Café du matin

#11

Café stam­bou­liote

Istan­bul est une ville qui confine à la mélan­co­lie, le fameux hüzün dont parle Orhan Pamuk.

Dans la mys­tique sou­fie, le hüzün trouve son ori­gine dans un sen­ti­ment de manque dû à notre trop grand éloi­gne­ment de Dieu. On retrouve quelque chose de proche du hüzün dans la culture japo­naise, asso­cié à la noblesse de l’échec. Mon­taigne fait état d’une expé­rience simi­laire, avec ce sen­ti­ment de mélan­co­lie face aux ruines antiques. L’architecture d’Istanbul, ses palais en ruine, son atmo­sphère en noir et blanc, tout cela contri­bue au hüzün que l’on res­sent inévi­ta­ble­ment lorsqu’on y habite ou sim­ple­ment lorsqu’on s’y promène.
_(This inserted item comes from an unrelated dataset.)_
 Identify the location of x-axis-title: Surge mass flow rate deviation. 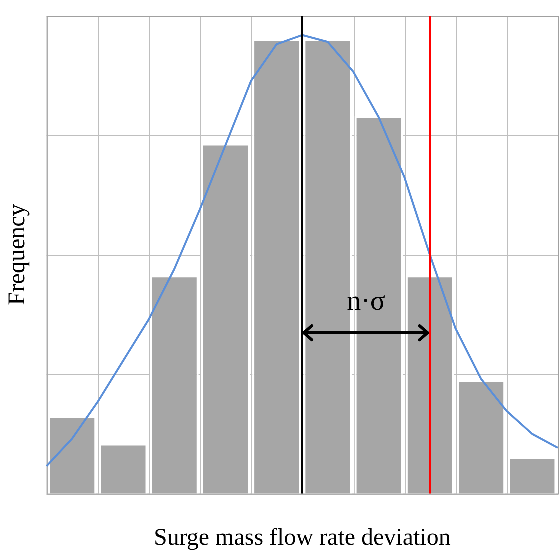
(302, 538).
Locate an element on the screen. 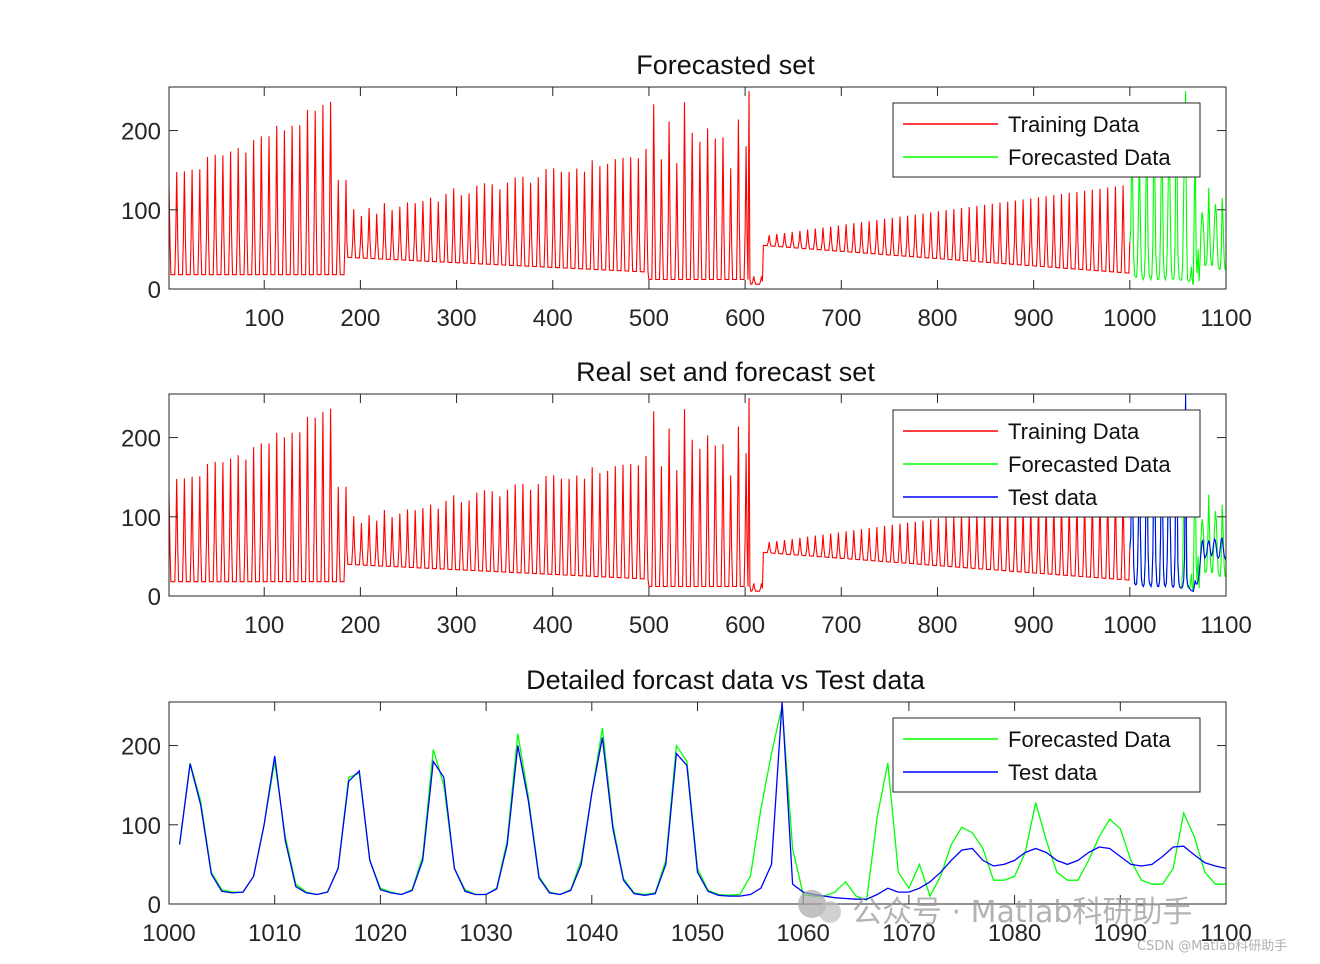  watermark-corner-text: CSDN @Matlab科研助手 is located at coordinates (1212, 946).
Cette mélan­co­lie, on ne la res­sent pas for­cé­ment tout de suite, il faut attendre un peu. Par­fois même, elle sur­vient lors­qu’on quitte la ville, ou alors lors­qu’on y revient et qu’on se dit que tel­le­ment de choses ont chan­gé et que le fait de ne pas retrou­ver les mêmes choses au même endroit est le triste constat de l’im­per­ma­nence du temps. Si je retourne à Istan­bul dans dix ans, je ferai cer­tai­ne­ment le constat que lors de mon der­nier séjour ; il me reste à espé­rer que je n’at­ten­drai pas aus­si long­temps pour revoir le Désir du Monde.
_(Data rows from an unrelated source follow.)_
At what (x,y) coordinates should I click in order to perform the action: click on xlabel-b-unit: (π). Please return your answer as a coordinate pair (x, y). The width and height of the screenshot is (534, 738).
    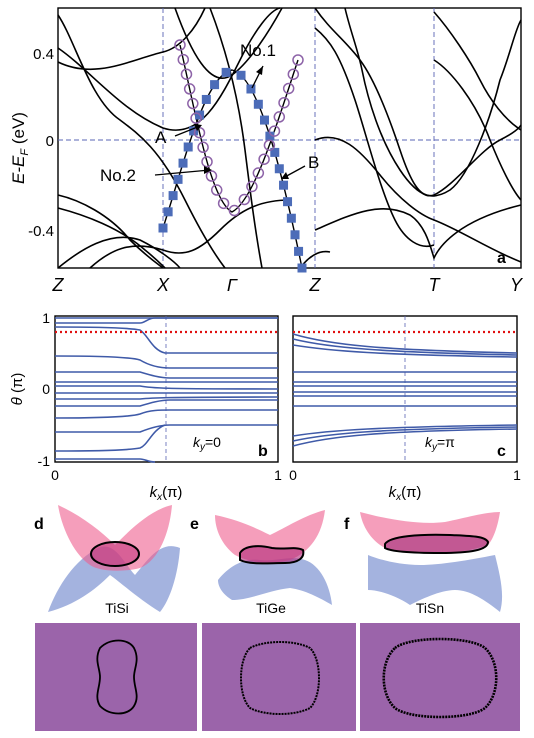
    Looking at the image, I should click on (172, 492).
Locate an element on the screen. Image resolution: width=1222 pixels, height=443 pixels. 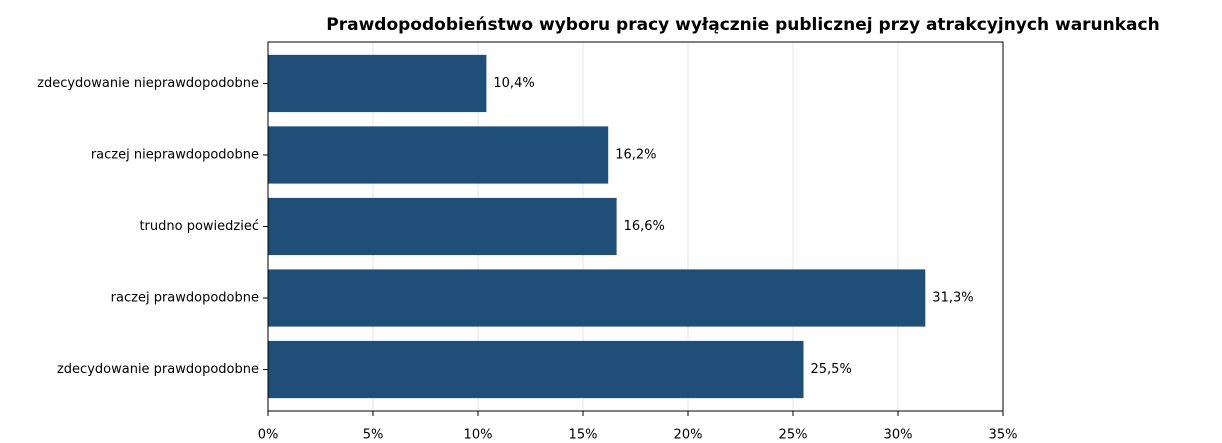
x-tick-label: 15% is located at coordinates (584, 436).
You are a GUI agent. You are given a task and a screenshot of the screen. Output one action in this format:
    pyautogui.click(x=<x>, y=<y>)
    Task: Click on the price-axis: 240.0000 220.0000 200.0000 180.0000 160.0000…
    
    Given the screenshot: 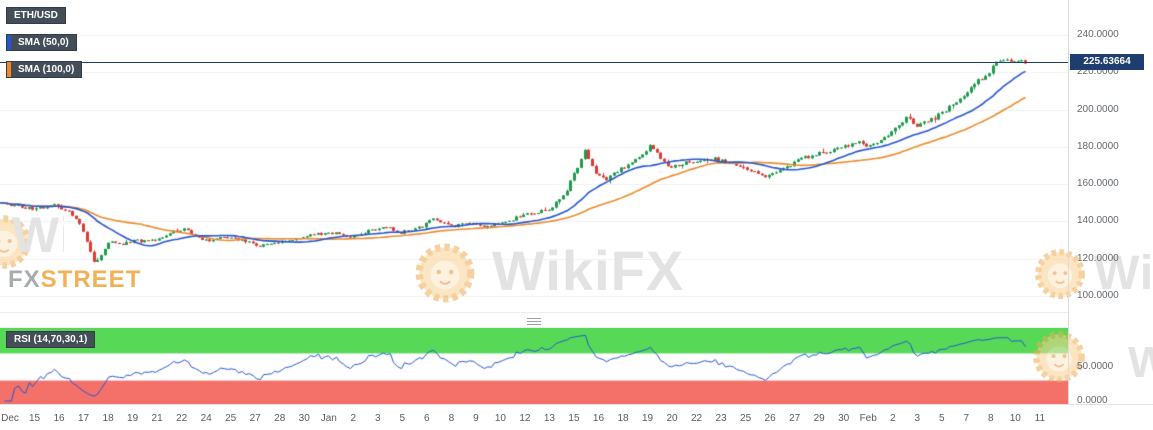 What is the action you would take?
    pyautogui.click(x=1110, y=203)
    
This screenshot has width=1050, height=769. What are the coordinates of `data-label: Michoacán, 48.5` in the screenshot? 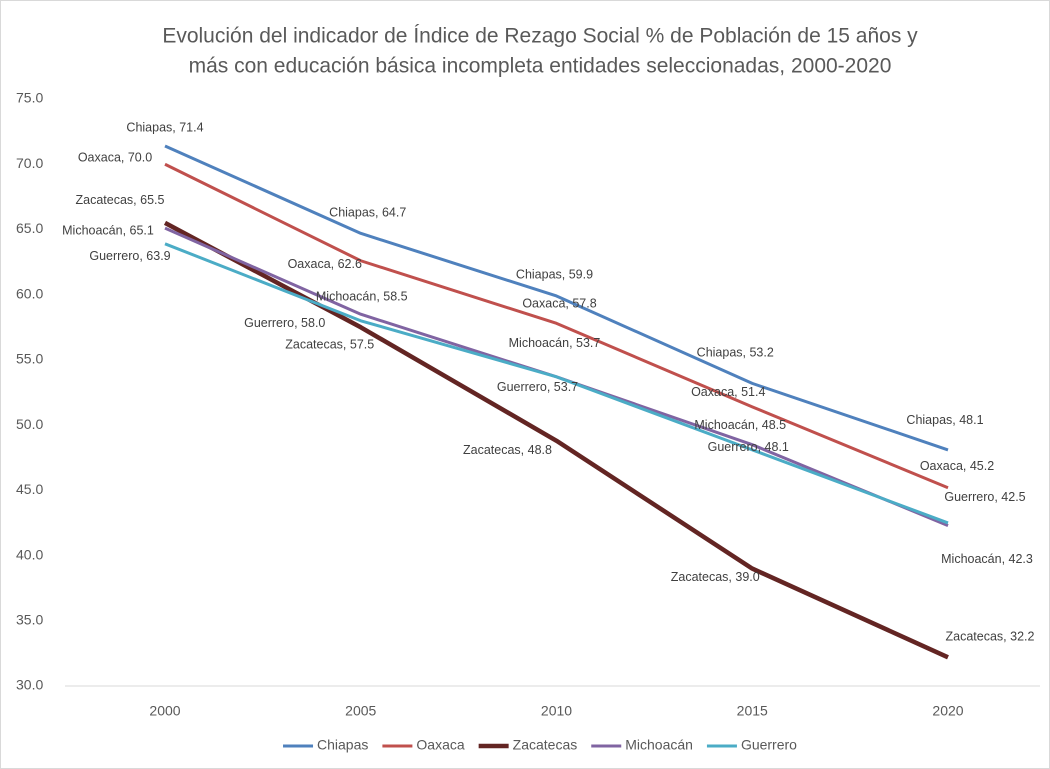 It's located at (740, 425).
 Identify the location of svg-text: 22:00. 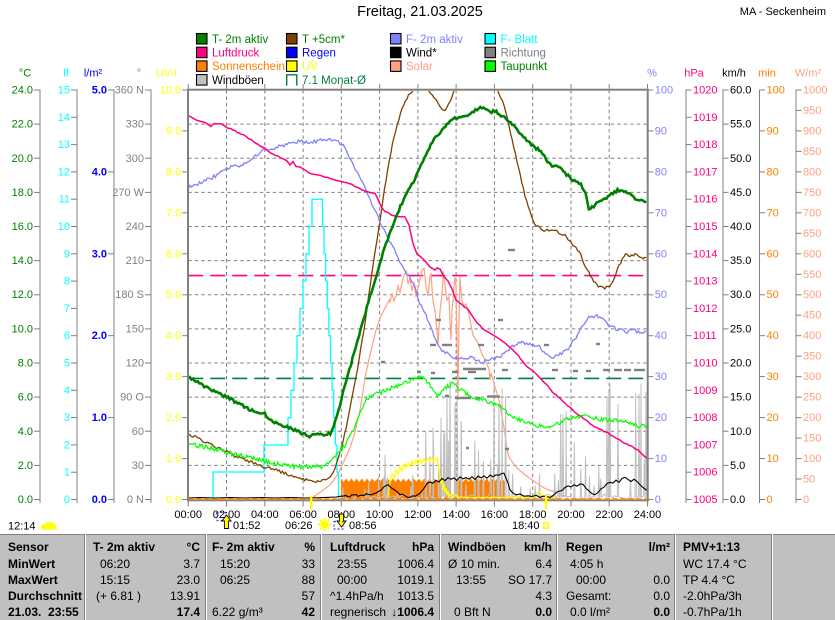
(609, 515).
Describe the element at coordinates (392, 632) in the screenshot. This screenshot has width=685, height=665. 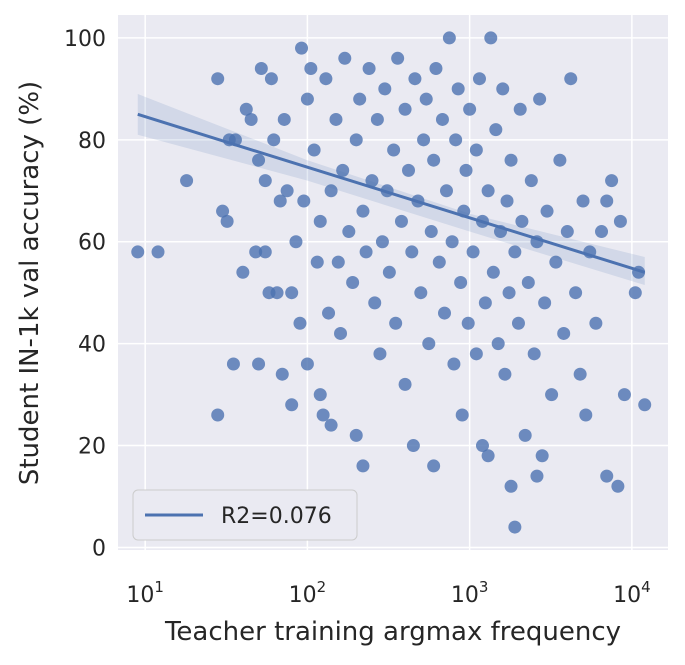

Istan­bul est triste comme une femme qui se réveille et qui dit qu’elle n’est pas belle, avec ses che­veux en bataille, ses yeux encore fer­més et le teint un peu terne, dépa­naillée dans son pyja­ma frois­sé, mais ce n’est qu’un ques­tion de point de vue. Tout est dans le regard de celui qui l’aime.